Сека молчит рядом с ним, а Серега слева таким же шепотом спрашивает сам себя:
— В “яблочко” или под “яблочко” целиться?
— Ты — под, я — в, — шепчу, и Серега радуется, кивает:
— Под, под, замечательно!
Алое артериальное поле перед нами, и по нему идут со стороны врага вполне отчетливые существа. От любопытства страх укатился со спины в пятки и там заткнулся. Смотрим, смотрим. Идут, идут.
— Может, встать наперевес… наперерез, — думает вслух Сека, а Паша:
— Рано наперерез. Примкнуть штыки, — командует.
И мы с Серегой примыкаем, возимся с непривычки.
— Пуля — дура, штык — молодец, — шепчет Серега.
Смотрим, смотрим.
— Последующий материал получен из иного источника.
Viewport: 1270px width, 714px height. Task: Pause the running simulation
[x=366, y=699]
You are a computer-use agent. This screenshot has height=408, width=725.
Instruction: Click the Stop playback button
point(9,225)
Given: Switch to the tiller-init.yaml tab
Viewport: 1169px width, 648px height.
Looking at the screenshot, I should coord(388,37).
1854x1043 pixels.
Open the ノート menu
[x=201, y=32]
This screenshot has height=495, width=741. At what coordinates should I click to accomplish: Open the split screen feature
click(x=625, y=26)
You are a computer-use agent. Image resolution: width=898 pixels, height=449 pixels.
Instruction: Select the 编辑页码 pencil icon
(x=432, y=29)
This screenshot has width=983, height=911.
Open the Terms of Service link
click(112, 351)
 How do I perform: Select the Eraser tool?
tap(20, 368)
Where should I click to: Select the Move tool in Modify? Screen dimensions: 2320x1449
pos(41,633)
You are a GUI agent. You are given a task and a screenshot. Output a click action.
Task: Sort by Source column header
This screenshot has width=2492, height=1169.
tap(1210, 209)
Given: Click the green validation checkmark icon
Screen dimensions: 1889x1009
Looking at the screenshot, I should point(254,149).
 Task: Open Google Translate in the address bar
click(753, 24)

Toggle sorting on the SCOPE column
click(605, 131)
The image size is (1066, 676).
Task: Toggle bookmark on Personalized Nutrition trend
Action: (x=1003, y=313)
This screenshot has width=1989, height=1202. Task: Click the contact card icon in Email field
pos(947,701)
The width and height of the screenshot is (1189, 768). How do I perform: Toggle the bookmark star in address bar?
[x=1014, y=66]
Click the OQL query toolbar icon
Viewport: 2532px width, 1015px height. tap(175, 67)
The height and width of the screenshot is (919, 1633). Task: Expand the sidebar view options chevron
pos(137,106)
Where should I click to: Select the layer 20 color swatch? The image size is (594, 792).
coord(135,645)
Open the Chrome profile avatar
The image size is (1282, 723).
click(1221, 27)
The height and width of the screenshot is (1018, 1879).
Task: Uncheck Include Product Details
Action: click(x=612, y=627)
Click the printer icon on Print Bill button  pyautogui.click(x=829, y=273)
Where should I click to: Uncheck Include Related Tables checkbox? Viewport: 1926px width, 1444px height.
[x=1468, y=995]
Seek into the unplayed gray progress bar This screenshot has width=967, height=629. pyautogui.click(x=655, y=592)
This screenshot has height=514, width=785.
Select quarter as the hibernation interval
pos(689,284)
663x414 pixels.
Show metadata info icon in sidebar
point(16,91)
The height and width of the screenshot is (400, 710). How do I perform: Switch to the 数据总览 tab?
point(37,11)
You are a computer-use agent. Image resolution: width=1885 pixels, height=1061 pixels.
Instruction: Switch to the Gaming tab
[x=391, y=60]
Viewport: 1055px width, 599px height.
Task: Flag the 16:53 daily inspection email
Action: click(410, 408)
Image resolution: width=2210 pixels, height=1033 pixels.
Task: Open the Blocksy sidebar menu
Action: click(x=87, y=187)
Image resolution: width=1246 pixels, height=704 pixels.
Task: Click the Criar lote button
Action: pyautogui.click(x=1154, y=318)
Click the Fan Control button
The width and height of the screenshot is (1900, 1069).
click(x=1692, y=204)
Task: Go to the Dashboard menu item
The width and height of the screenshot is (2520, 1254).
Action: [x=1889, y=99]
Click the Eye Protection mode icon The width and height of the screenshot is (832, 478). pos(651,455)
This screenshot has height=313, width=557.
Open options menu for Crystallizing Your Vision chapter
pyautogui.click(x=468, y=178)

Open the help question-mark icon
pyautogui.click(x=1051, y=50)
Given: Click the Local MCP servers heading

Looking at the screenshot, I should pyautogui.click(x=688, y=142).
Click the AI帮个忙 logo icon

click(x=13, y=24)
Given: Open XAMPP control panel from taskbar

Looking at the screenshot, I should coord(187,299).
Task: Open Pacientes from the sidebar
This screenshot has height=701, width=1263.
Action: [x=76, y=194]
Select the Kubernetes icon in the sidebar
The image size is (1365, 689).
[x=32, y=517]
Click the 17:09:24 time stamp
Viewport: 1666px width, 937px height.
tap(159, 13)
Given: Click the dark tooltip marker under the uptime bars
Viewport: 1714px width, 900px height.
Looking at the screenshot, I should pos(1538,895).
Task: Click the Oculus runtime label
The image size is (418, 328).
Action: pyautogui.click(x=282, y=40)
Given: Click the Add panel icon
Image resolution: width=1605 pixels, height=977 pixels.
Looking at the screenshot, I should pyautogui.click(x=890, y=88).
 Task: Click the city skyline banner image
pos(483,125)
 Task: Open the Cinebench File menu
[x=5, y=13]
Идут, идут.
— Это Суворов, — вырывается машинально.
— Это люди, — фраза справа.
— Люди людям бывают волки, — еще фраза справа.
— Эти какие-то двуногие волки, — фраза справа.
— Так я стреляю под “яблочко”? — фраза слева.
— В штыковую без приказа ни-ни, — фраза справа.
Смотрим, смотрим. Идут, идут. Какая революция заката!
Прямо на нас шли, превращаясь из крошек в кляксы, в существа. Прямо к закуске, словно знали про нее и водку. Но вдруг стали поворачивать влево. Черные теперь силуэты стали отчетливей, человекообразней, человечней, но чем-то не такие, как мы. Вышедшие со стороны врага скоро должны оказаться на шоссе, неподалеку от того места, где в воронке что-то уж совсем затих заминированный Женя.
— Отбой штыковой атаки. Отомкнуть штыки. Возвращаемся к блокпосту.
— А еда? — интересуется Серега.
— Еда… — Паша думает.
Ждем. Сека перебирает ногами, будто застоявшийся коняка.
— Нельзя отдавать врагу, — говорит он.
— Комиссар прав, — принимает решение Паша. — Ты, Владимир, и не отдашь, и посидишь тут в дозоре, пока мы с блокпоста за дорогой проследим.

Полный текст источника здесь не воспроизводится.